• **Data extract**:
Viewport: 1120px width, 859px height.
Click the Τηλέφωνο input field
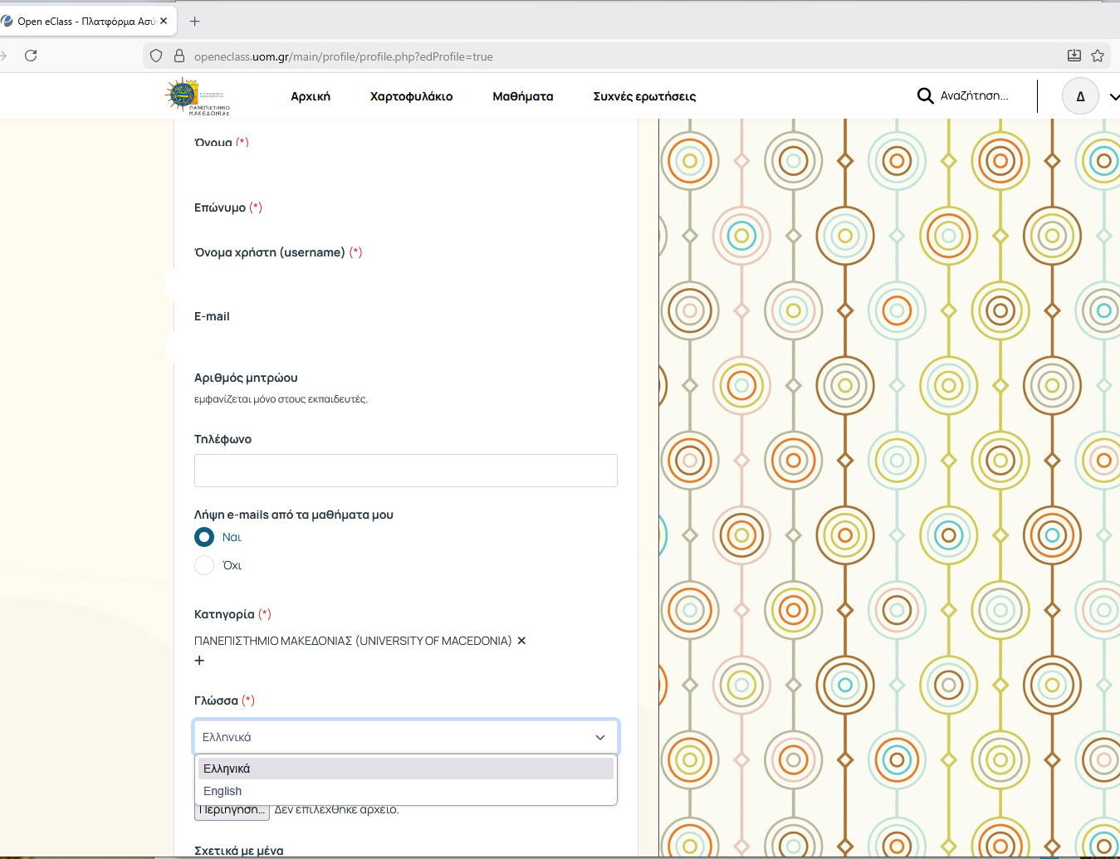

==

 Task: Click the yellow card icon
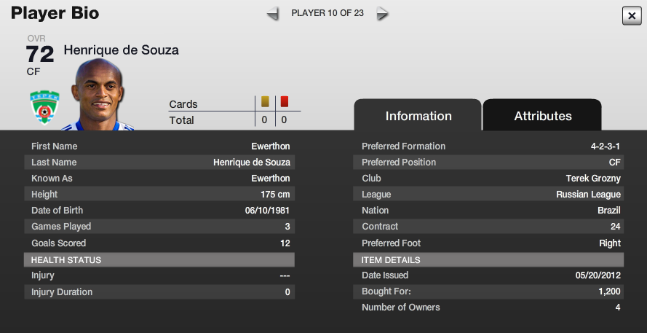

* * *

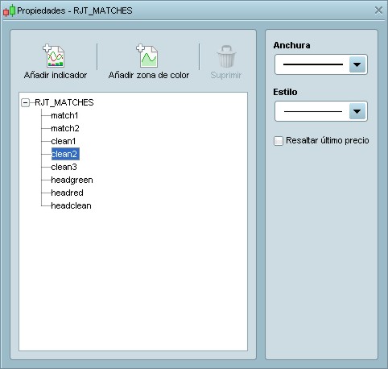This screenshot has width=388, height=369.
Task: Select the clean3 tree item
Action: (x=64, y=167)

• **Task objective**:
In the entries above, one line contains "Viewport: 1120px width, 859px height." and another contains "Click the Τηλέφωνο input field". Reproduce exactly those two lines and the lines between them, nothing else.

• **Solved exercise**:
Viewport: 1120px width, 859px height.
Click the Τηλέφωνο input field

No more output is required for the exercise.